Could you reproduce, word for word, everything in the entries from the line containing "This screenshot has width=1456, height=819. Find" down to the line containing "center [37, 144].", with both of those lines included?

* Excerpted records:
========================
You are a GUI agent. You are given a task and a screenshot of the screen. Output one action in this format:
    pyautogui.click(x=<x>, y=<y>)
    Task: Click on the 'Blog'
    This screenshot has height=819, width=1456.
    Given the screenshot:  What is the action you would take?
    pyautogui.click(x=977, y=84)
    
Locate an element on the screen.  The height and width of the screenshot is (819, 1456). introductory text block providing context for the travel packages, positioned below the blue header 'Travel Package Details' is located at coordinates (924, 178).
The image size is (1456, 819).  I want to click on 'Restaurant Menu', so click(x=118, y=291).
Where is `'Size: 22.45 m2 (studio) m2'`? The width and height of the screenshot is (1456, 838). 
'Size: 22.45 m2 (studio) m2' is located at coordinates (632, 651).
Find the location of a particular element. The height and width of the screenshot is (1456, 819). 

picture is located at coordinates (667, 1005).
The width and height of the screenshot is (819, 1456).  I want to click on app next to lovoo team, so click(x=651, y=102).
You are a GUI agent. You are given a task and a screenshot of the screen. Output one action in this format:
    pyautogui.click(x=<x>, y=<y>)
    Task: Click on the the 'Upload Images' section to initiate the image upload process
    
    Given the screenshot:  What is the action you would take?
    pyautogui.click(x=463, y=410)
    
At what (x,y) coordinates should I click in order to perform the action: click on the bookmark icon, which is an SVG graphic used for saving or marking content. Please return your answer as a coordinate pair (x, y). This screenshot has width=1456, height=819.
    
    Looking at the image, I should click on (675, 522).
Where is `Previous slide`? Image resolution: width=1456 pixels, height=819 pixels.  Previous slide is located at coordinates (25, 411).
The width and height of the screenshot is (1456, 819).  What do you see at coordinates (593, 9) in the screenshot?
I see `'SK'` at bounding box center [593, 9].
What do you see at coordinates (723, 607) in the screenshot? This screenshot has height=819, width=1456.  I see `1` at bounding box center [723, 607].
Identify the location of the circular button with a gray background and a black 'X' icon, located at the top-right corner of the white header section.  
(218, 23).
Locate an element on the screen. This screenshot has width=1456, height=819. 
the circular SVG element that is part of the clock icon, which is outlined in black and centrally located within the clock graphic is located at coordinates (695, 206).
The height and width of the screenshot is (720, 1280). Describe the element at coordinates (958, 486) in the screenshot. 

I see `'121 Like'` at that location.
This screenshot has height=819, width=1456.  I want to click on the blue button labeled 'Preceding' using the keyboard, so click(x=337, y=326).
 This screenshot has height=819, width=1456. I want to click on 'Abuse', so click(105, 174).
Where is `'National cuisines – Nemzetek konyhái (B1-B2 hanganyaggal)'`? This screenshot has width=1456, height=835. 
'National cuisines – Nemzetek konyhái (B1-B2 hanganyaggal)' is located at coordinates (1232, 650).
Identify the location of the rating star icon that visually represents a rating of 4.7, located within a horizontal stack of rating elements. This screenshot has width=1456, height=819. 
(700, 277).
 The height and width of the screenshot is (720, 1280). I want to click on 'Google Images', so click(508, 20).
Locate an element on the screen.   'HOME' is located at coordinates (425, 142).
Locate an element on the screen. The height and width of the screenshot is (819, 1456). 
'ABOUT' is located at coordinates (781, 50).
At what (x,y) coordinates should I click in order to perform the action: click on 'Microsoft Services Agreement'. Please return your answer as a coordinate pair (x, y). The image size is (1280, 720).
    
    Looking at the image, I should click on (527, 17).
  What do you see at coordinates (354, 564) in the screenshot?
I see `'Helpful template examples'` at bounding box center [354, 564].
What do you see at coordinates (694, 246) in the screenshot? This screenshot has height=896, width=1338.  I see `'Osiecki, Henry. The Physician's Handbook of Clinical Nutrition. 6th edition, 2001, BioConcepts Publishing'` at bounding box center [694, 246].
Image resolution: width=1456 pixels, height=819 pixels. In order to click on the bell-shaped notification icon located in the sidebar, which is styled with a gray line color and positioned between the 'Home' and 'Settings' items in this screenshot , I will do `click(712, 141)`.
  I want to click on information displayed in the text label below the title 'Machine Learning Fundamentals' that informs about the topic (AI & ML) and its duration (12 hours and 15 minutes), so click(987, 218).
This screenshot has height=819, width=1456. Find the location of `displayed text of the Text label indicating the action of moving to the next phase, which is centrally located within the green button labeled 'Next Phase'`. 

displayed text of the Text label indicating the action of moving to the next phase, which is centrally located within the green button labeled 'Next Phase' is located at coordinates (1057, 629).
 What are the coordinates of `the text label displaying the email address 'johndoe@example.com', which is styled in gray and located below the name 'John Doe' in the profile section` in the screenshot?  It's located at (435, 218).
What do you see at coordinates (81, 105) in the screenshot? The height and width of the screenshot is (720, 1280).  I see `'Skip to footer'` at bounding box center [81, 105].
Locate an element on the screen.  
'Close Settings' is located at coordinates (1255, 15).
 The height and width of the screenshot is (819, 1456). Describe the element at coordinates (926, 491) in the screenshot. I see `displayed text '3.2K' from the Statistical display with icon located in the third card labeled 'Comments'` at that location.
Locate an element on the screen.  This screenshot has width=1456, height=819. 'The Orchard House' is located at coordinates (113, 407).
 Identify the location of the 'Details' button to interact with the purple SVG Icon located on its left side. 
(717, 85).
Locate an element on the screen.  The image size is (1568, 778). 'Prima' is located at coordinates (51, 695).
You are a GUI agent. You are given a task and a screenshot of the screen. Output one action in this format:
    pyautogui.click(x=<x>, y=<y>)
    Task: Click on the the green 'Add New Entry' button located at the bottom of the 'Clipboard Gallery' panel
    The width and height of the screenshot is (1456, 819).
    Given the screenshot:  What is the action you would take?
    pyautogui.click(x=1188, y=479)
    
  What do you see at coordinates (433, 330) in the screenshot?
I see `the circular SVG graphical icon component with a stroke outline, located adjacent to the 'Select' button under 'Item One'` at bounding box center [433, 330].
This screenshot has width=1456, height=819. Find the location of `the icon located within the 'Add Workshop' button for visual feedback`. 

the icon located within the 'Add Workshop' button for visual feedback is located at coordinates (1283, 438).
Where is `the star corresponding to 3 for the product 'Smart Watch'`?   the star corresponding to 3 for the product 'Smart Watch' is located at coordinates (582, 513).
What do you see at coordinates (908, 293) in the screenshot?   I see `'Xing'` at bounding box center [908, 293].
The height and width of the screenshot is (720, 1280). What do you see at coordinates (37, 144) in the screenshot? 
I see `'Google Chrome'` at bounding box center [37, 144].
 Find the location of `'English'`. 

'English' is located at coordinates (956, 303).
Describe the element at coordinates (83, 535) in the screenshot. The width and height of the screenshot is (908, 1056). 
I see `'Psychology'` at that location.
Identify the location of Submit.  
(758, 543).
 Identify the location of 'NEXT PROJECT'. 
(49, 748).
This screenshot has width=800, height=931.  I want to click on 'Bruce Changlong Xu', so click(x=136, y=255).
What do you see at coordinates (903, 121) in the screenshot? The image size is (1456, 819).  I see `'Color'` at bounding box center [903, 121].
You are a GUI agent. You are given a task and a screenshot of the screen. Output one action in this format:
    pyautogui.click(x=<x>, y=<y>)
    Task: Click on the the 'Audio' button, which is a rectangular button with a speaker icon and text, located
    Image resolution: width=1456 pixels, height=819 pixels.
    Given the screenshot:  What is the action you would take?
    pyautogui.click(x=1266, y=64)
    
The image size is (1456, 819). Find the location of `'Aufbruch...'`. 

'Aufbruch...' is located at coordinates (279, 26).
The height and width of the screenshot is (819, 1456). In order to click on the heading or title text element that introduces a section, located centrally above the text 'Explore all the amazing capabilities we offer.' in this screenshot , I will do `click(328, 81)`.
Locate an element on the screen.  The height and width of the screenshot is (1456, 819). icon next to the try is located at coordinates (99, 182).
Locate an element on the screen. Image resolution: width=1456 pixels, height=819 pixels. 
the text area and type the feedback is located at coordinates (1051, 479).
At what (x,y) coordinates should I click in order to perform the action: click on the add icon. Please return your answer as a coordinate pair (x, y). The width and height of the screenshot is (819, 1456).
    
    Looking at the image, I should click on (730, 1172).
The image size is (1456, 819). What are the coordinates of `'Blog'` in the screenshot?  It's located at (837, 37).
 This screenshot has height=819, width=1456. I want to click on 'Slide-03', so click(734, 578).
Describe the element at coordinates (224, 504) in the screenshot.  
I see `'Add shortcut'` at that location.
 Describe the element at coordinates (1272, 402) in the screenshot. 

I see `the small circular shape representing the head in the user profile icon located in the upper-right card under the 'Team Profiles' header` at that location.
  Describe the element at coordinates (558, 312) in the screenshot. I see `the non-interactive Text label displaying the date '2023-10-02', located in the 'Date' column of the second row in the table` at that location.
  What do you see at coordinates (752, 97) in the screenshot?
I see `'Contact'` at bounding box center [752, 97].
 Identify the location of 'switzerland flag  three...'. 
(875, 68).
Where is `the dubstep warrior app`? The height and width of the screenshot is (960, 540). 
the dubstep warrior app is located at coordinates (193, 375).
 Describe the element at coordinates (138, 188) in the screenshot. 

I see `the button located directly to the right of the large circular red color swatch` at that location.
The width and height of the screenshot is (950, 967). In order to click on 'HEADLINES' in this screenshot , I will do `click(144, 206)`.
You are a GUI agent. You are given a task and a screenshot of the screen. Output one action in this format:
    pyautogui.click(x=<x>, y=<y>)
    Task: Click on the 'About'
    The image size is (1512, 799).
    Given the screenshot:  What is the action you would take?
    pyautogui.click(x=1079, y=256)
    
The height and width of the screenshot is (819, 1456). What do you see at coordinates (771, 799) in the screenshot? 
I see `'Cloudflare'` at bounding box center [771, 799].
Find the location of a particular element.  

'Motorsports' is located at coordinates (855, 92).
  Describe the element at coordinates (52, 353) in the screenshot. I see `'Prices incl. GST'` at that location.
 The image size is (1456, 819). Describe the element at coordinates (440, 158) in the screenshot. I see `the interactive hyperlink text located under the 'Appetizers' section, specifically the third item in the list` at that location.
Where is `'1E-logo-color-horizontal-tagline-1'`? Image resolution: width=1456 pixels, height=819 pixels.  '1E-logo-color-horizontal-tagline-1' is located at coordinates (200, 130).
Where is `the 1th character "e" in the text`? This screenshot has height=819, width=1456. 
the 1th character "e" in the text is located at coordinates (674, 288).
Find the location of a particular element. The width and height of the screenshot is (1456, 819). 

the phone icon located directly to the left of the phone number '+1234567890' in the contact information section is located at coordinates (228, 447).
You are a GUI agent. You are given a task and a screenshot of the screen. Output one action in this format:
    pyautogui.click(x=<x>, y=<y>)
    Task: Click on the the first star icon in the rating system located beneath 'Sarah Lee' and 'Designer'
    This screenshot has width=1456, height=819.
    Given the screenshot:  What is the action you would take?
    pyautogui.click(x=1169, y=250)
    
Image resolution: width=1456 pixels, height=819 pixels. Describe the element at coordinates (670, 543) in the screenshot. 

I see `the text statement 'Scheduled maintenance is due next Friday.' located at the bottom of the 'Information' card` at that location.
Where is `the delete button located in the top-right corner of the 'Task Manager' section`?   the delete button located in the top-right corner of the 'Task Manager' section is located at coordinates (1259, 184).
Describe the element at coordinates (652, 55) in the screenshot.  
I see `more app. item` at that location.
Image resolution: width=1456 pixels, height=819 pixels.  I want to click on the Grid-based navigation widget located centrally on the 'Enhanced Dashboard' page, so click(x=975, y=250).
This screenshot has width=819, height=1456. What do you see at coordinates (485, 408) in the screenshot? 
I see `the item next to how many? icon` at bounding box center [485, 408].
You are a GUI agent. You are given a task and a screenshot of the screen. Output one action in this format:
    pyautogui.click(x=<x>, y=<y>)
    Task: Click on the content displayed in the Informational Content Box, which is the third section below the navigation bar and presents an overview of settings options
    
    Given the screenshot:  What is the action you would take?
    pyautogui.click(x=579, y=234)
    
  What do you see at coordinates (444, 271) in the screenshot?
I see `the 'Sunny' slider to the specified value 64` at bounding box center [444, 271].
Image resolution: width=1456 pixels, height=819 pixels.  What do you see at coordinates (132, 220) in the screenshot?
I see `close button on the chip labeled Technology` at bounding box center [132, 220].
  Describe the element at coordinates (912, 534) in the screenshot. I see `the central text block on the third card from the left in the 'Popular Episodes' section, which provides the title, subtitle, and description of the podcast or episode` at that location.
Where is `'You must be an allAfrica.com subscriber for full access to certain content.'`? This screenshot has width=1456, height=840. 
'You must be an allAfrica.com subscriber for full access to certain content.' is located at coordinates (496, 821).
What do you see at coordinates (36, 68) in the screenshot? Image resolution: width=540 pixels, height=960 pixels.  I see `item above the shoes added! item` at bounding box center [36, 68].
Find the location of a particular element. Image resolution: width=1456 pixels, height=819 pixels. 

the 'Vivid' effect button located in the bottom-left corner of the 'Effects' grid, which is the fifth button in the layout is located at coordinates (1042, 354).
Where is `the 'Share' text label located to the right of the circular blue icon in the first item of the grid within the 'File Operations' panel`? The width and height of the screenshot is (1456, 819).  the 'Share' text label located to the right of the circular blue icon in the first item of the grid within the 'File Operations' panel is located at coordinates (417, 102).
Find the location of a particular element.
========================
* Solution:
This screenshot has width=1456, height=819. Find the location of `the icon located within the 'Add Workshop' button for visual feedback`. 

the icon located within the 'Add Workshop' button for visual feedback is located at coordinates (1283, 438).
Where is `the star corresponding to 3 for the product 'Smart Watch'`?   the star corresponding to 3 for the product 'Smart Watch' is located at coordinates (582, 513).
What do you see at coordinates (908, 293) in the screenshot?   I see `'Xing'` at bounding box center [908, 293].
The height and width of the screenshot is (720, 1280). What do you see at coordinates (37, 144) in the screenshot? 
I see `'Google Chrome'` at bounding box center [37, 144].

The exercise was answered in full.